The following excerpt from the Medicare Beneficiary Policy Manual Chapter 8 provides guidance to address this question. Please review the entire section for more complete information.
30 - Skilled Nursing Facility Level of Care – General
- The services delivered must be reasonable and necessary for the treatment of a patient’s illness or injury, i.e., are consistent with the nature and severity of the individual’s illness or injury, the individual’s particular medical needs, and accepted standards of medical practice. The services must also be reasonable in terms of duration and quantity.
-
How many of these beneficiaries go home from SNF with home health versus no additional care?
For this data presentation, the final disposition of the beneficiaries or members was not reviewed.
other
-
Is the QIO Communications email address also for technical denial questions?
The QIO Communication email address can be used to submit questions associated with a “technical denial.” That said, we cannot ensure the protection of any protected health information (PHI)/personal identifiable information (PII) sent via email.
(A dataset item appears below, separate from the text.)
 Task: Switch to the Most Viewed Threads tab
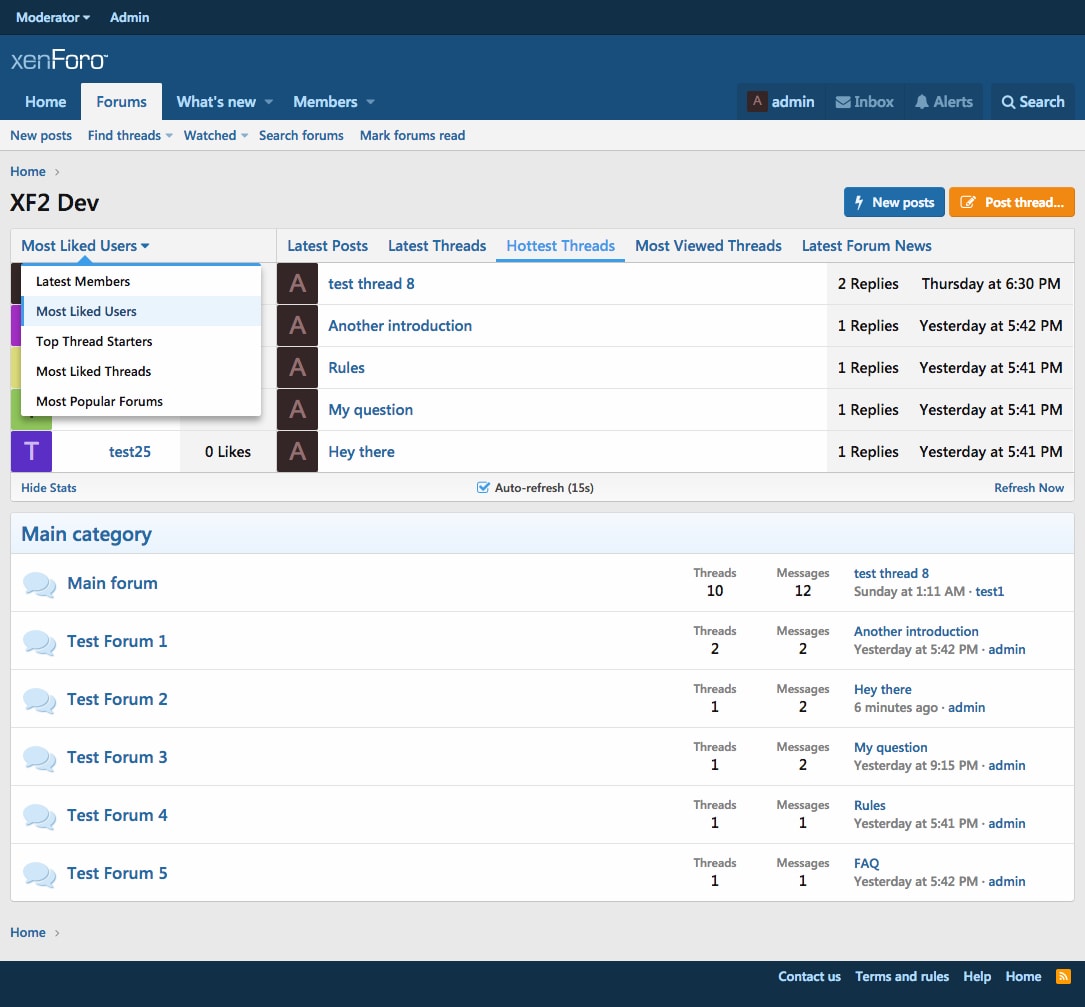click(x=708, y=246)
We would encourage the use of identifiers noted on the Technical Denial letters when emailing your questions.
-
What does Acentra Health need to see when a physician has recommended hospice services?
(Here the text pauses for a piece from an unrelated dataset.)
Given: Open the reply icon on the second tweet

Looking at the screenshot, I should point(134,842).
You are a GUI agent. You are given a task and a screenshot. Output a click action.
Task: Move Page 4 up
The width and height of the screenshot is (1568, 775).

If this is in reference to a hospitalized beneficiary and that beneficiary has elected hospice services, he/she does not receive the follow-up Important Message from Medicare notice. This is an elected benefit, and the beneficiary is not eligible for a hospital discharge appeal.
-
I've been getting a lot of denials from an MA plan based on their statement that section GG isn't timely signed. Our company has an evaluation that clearly shows the collection date is within the first three days. The MA plan refuses to accept this as proof that the information was timely collected, and they changed the HIPPS code by taking out the section GG coding on the MDS. Is this something you can answer for me?
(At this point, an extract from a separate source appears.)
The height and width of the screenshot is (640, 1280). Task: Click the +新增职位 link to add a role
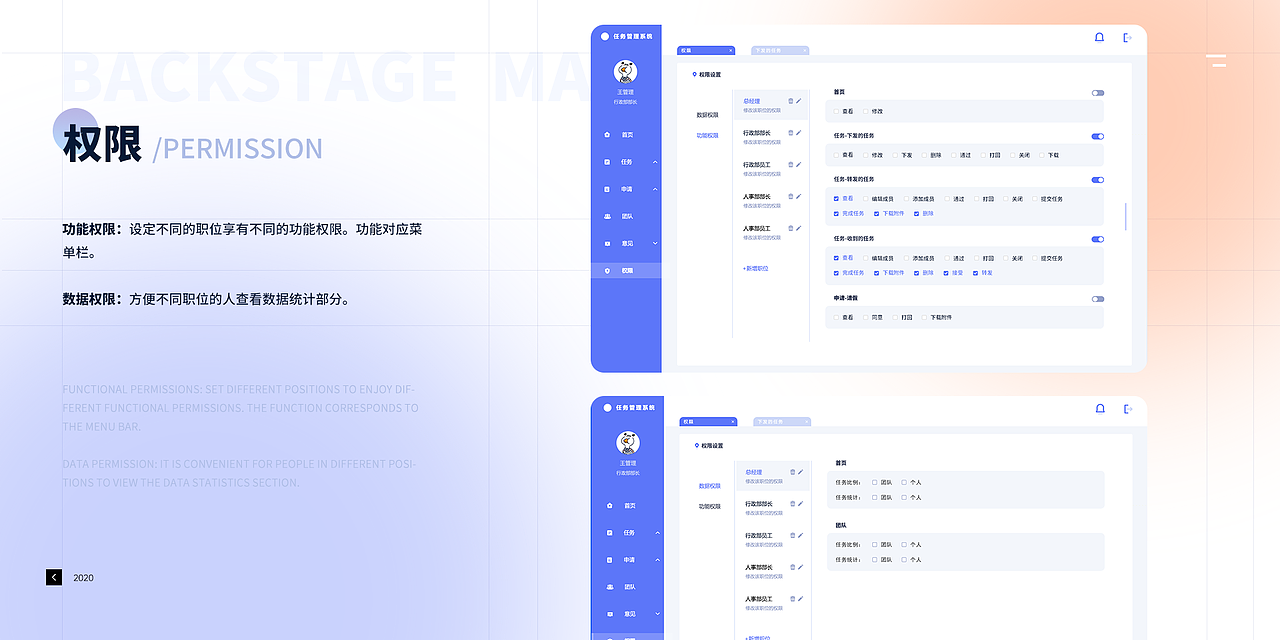(754, 269)
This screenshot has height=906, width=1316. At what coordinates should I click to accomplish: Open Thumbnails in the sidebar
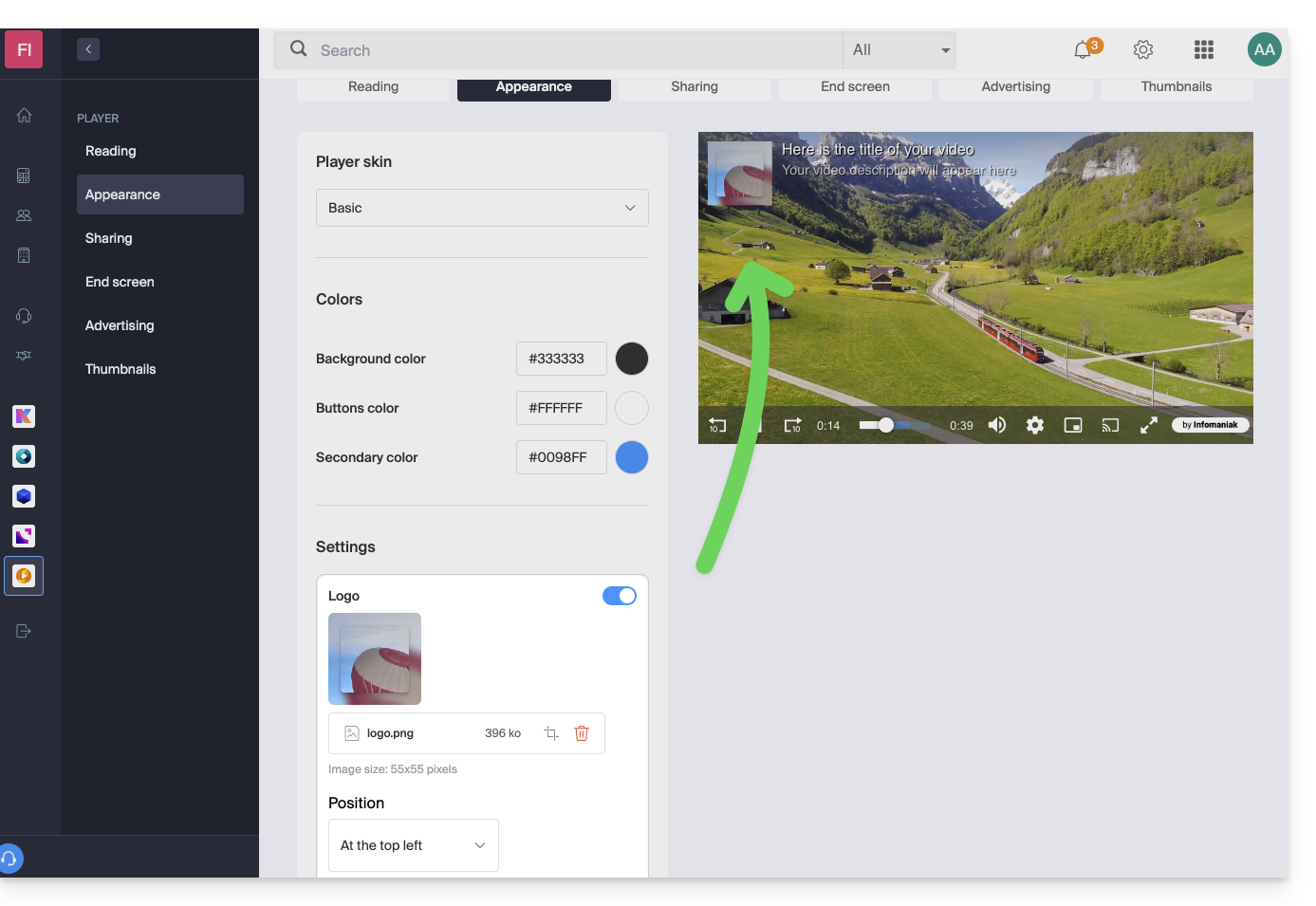click(x=120, y=369)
This is a question that is outside of the BFCC-QIO’s scope.
-
Are these findings shared with the MA plans as well?
Medicare health plans were invited to attend this data presentation. We have shared this information with individual health plans during our collaboration calls with them.
-
For the diagnosis trend, is this the primary diagnosis on the claim?
The diagnosis is obtained from the medical record review.
-
Please list the references and guidelines for the slide titled "Guidelines for skilled nursing facility care."
Medicare Benefit Policy Manual Chapter 8, Section 30
30 - Skilled Nursing Facility Level of Care - General
In accordance with the Medicare Benefit Policy Manual Chapter 8, Section 30, care in a SNF is covered if all the following four factors are met:
- The patient requires skilled nursing services or skilled rehabilitation services, i.e., services that must be performed by or under the supervision of professional or technical personnel
- The patient requires these skilled services daily (therapy five days/week, nursing seven days/week).
- As a practical matter, the daily skilled services can only be provided on an inpatient basis.
- The services are reasonable and necessary for the treatment of the patient’s illness or injury.
-
What is the age grouping for each plan? Is one more elderly than the other?
We do not have age trends at this time.